Did Elvis Costello Go Woke Over ‘Oliver’s Army’ Slur?
Angry young man appears to placate mob with shocking lyrical change

Elvis Costello once uttered a terrible word, twice, during a drunken exchange that might have gotten him canceled today.
Perhaps permanently.
The singer-songwriter slammed American music in general and, more specifically, U.S.-based superstars Ray Charles and James Brown with the dreaded “n-word,” according to a 2010 New Yorker profile of the rock icon. As the story goes, Costello got knocked to the floor in short order, and the incident allegedly hurt his rising star status. (Costello publicly apologized for the outburst)
Ask Morgan Wallen how that feels.
More than 40 years later, Costello is still a vibrant touring act, but he recently changed the words to one of his iconic songs – “Oliver’s Army.”
Now, the singer is swearing – literally – that he didn’t go woke in the process. Costello nixed the song from his concert lineup in 2022, but he wasn’t forthcoming as to the reason why.
RELATED: ELVIS COSTELLO SLAMS TRUMP, FALLS OUT OF TUNE
“Oliver’s Army” is back, but it’s had a minor facelift.
The old lyric: “Only takes one itchy trigger, One more widow, one less white n-word”
The new lyric: Only takes one itchy trigger, One more widow, one less pallbearer”
(NOTE: The closed captioning on the YouTube version of the song includes the word in question)
The song in question finds Costello weighing in on “The Troubles,” the ongoing Northern Ireland feud that left hundreds dead and many more injured.
The line in question, according to LouderSound.com, “is a reference to a slur used against Irish Catholics and to racist attitudes which underpinned British military campaigns across the world in centuries past, and which permeates sections of the British Army to this day.”
The musician shared his explanation for the lyric on a 2002 reissue of “Armed Forces,” the album featuring the track.
“I made my first trip to Belfast in 1978 and saw mere boys walking around in battle dress with automatic weapons. They were no longer just on the evening news. These snapshot experiences exploded into visions of mercenaries and imperial armies around the world. The song was based on the premise ‘they always get a working class boy to do the killing’.”
The slur doesn’t connect to what we typically imagine when that reprehensible term comes to mind. Still, Costello changed it anyway.
His explanation will sound to some like an excuse.
“I no longer use words that go off like alarm clocks, because indignation about that word stops people hearing what the song is about,” he explains.”That is my position. People went, ‘That’s woke.’ Well, go f*** yourself.”
The Rolling Stones faced a similar issue in recent years. The band favorite “Brown Sugar” got the heave-ho in 2021 for allegedly demeaning black women and slavery references.

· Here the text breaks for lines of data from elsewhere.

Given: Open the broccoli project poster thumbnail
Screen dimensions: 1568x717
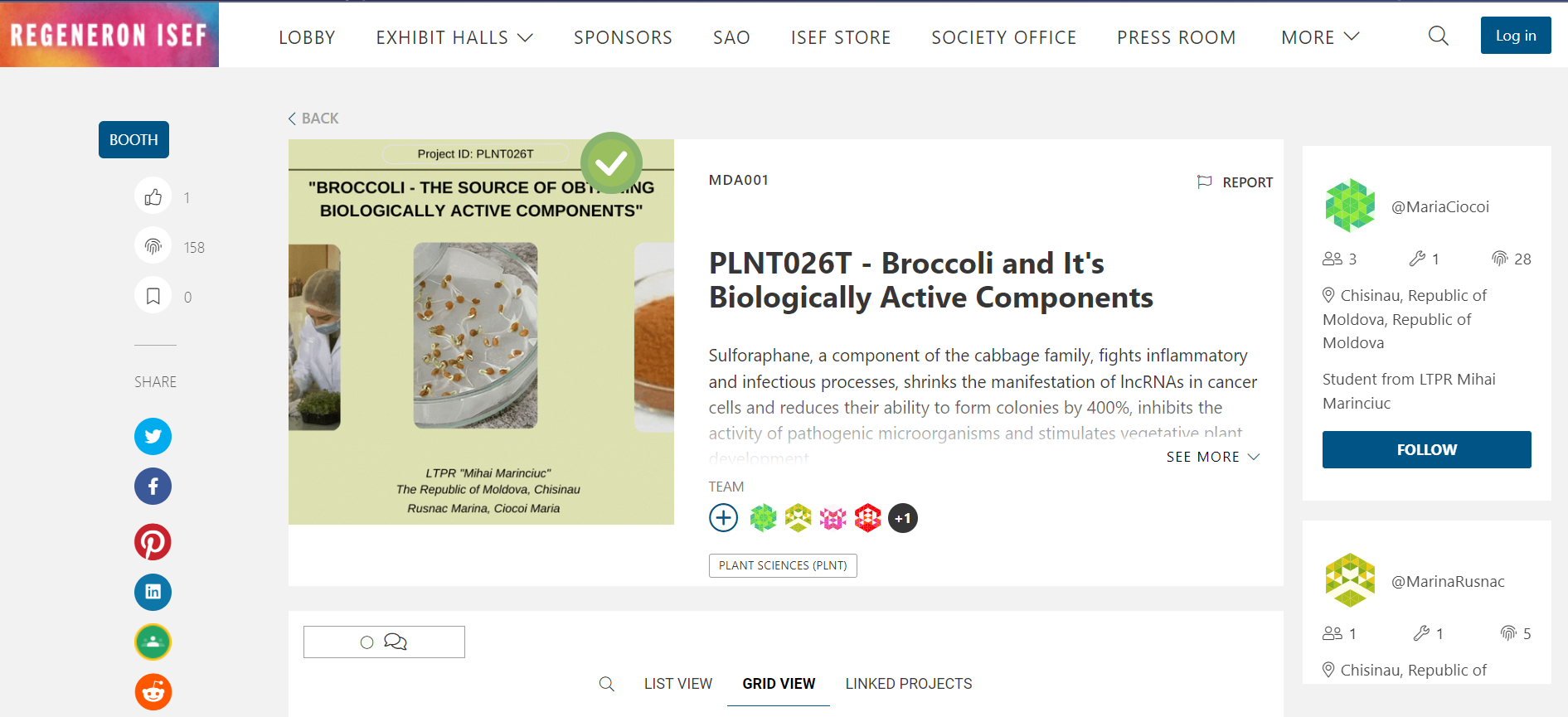Looking at the screenshot, I should point(481,332).
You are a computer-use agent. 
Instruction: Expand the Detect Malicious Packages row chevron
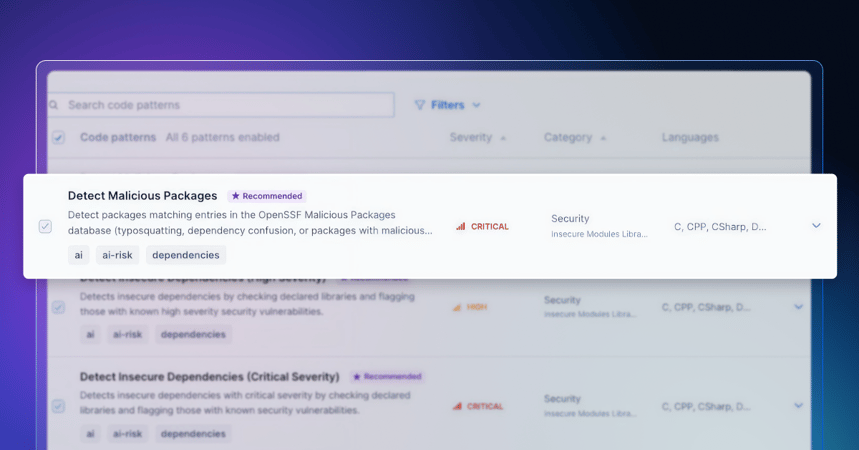(816, 226)
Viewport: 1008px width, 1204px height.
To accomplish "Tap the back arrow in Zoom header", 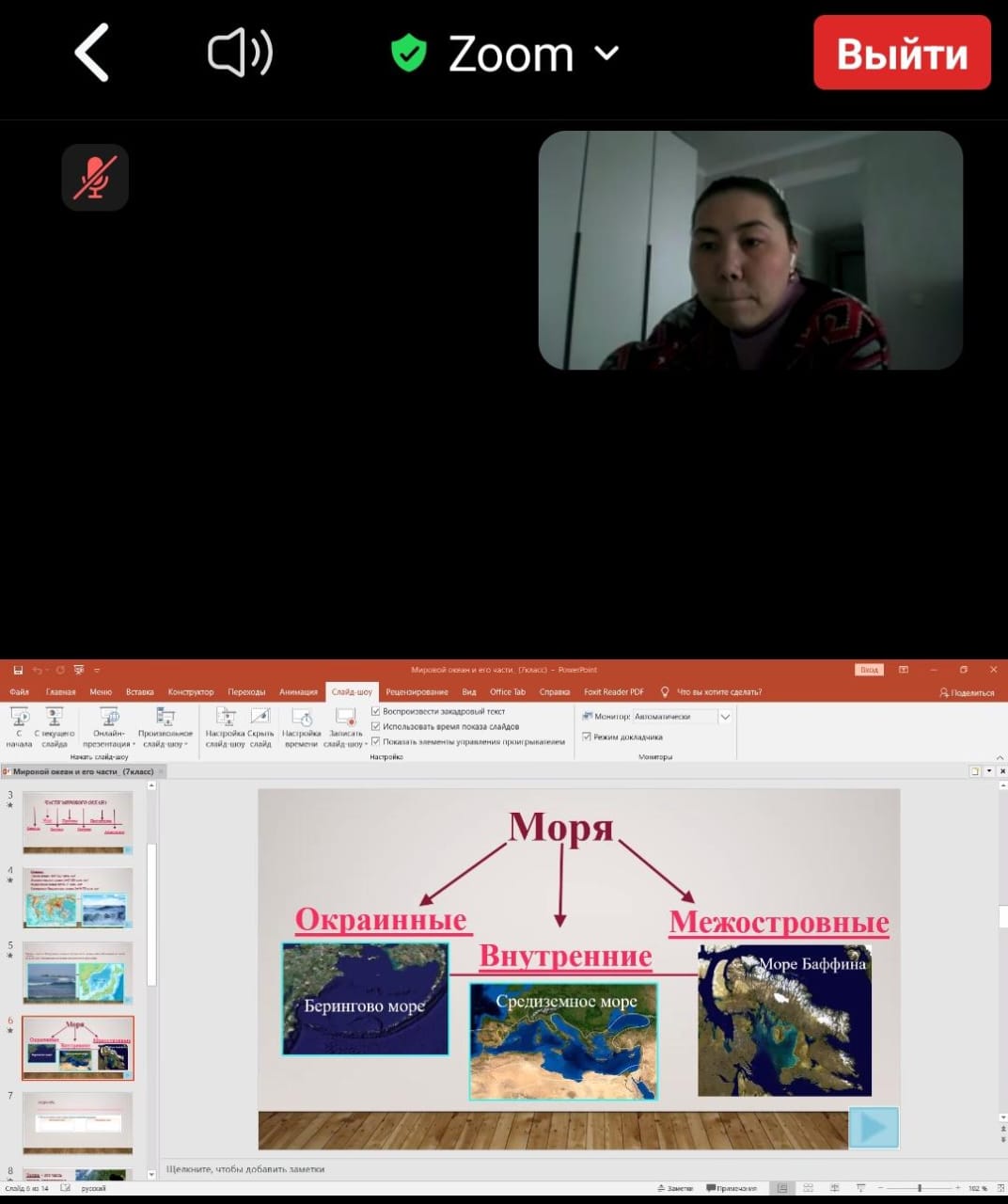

Guitarist Keith Richards defended the song but didn’t fight to keep it on the band’s live playlist, apparently.
“I’m trying to figure out with the sisters quite where the beef is. Didn’t they understand this was a song about the horrors of slavery? But they’re trying to bury it. At the moment I don’t want to get into conflicts with all of this s***,” he said. “But I’m hoping that we’ll be able to resurrect the babe in her glory somewhere along the track.”
Classic rockers once trashed hotel rooms and committed other unspeakable acts. Now, they dare not offend fans both old and new.
Did Costello have a moment of woke? Or is his anger at the suggestion justified?